Jesus Wins the Fight

Reading Time: 3 mins

A quick look through the best-selling books will quickly reveal our obsession with strategies for fixing our current problems: a new strategy for dieting, a new plan to fix our ailing marriages, or another scheme to help us achieve financial success.

A quick look through the best-selling books will quickly reveal our obsession with strategies for fixing our current problems: a new strategy for dieting, a new plan to fix our ailing marriages, or another scheme to help us achieve financial success.

We love strategies and thrive off of our abilities to execute the perfect game plan.

The same is true when it comes to “spiritual things.” In the face of temptations, we will develop our battle strategies. We devise a plan with a list of Bible verses that are guaranteed to overcome any attack we might face.

The problem is that the battle plans don’t really work. We want a silver bullet that guarantees victory over temptation, but we never get it. Instead we have well-meaning yet broken plans and a strategy that sounded good until it actually got put to the test.

Let’s take a look at one of Jesus’ battles against the devil:

“Then Jesus was led up by the Spirit into the wilderness to be tempted by the devil. And after fasting forty days and forty nights, he was hungry. And the tempter came and said to him, “If you are the Son of God, command these stones to become loaves of bread.” But he answered, “It is written,

“‘Man shall not live by bread alone,
but by every word that comes from the mouth of God.’”

At this point, many of us turn Jesus’ temptation into our own battle strategies against temptation. After all, if it worked for Jesus it should work for us.

Then the devil took him to the holy city and set him on the pinnacle of the temple and said to him, “If you are the Son of God, throw yourself down, for it is written,

“‘He will command his angels concerning you,’

and

“‘On their hands they will bear you up,
lest you strike your foot against a stone.’”

Jesus said to him, “Again it is written, ‘You shall not put the Lord your God to the test.’”

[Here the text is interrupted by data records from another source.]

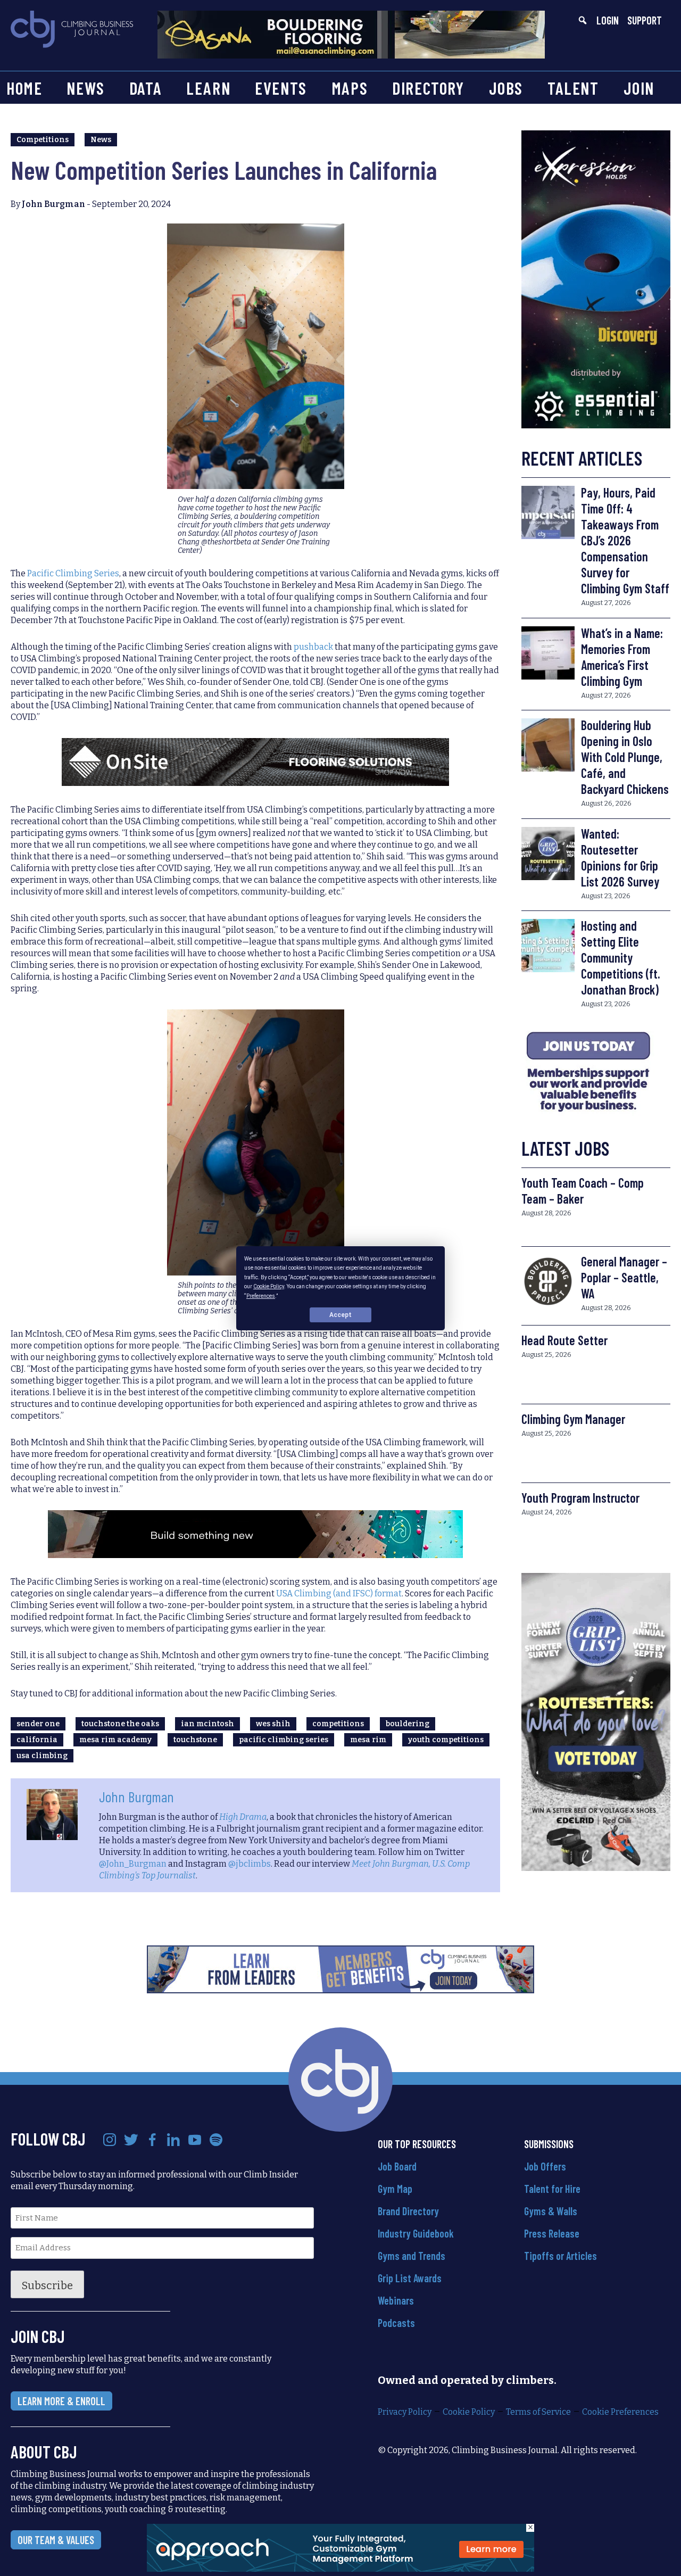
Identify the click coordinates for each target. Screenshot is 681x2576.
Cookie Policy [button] (268, 1286)
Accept (340, 1314)
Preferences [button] (260, 1295)
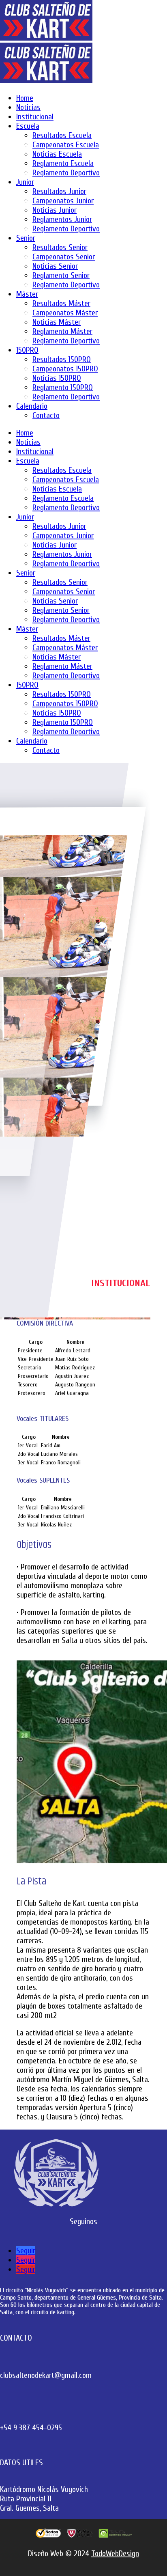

Knowing my own weaknesses and temptations, I often want to read this scripture as a new strategy to overcome temptation. I think to myself, “Jesus responds to temptation, I should do the same.” While this might be helpful… it is not a magic formula against temptation and definitely not what Matthew is trying to call our attention to.

Again, the devil took him to a very high mountain and showed him all the kingdoms of the world and their glory. And he said to him, “All these I will give you, if you will fall down and worship me.” Then Jesus said to him, “Be gone, Satan! For it is written,

“‘You shall worship the Lord your God
and him only shall you serve.’”

Then the devil left him, and behold, angels came and were ministering to him.
(Matthew 4:1-11 ESV)

Here’s what’s true about my own life and probably yours too. I’m a wreck. I’m so depraved that I can have scripture memorized and even have it in my head at the time of an attack, and I’m still drawn into sin. I can be in church singing all the right words and my mind goes somewhere else, somewhere full of evil, broken thoughts.

Thus, the problem is with the battle plan. I’m not very good at executing them.

Despite my best efforts at following the plan just right, I still end up with a black eye and a broken nose because I can’t dodge the right hook of the devil. Oscar Wilde said, “I can resist anything but temptation.” This is the story of my life. Over and over again, I find myself failing. I’m arrogant. I’m prideful. I’m filled with lust. I gossip. I lie to cover for myself.

But my hope isn’t found in my battle strategy.

Notice the point of Jesus’ temptations in the desert. Jesus isn’t tempted in the desert to simply model to us a plan for overcoming temptation. Jesus is tempted in the desert on our behalf. Jesus, in the desert, does what we fail to do. Jesus wins the fight we always lose. Jesus isn’t modeling for us an approach to temptation. He is actually taking the punches for us.

My hope isn’t found in my own ability to fight stronger, fight smarter, and fight harder. Instead my hope is in the reality that Jesus fights for me. He wins the fight. He is the victory.

And so in your own temptation, you might feel exhausted, worn out, and beaten up. And as you try to muster up all you got to take a stand against the devil’s attacks, you might feel like you are just a failure.

Because you just can’t win.

But Jesus didn’t come for those of us who are winning the fight against temptation. He came for the losers.

Grace doesn't sell; you can hardly even give it away, because it works only for losers and no one wants to stand in their line. -Robert Capon

Jesus said, “I didn’t come for the healthy, I came for the sick.” Jesus wins the fight we always lose. Jesus fights for the losers. Our hope is not in our own strength or our own goodness, but in the strength and goodness of Jesus. Jesus is too strong and too good to let you be defeated by your sin. He is too strong to let your sins defeat you and he is too good to let your temptations get the last word.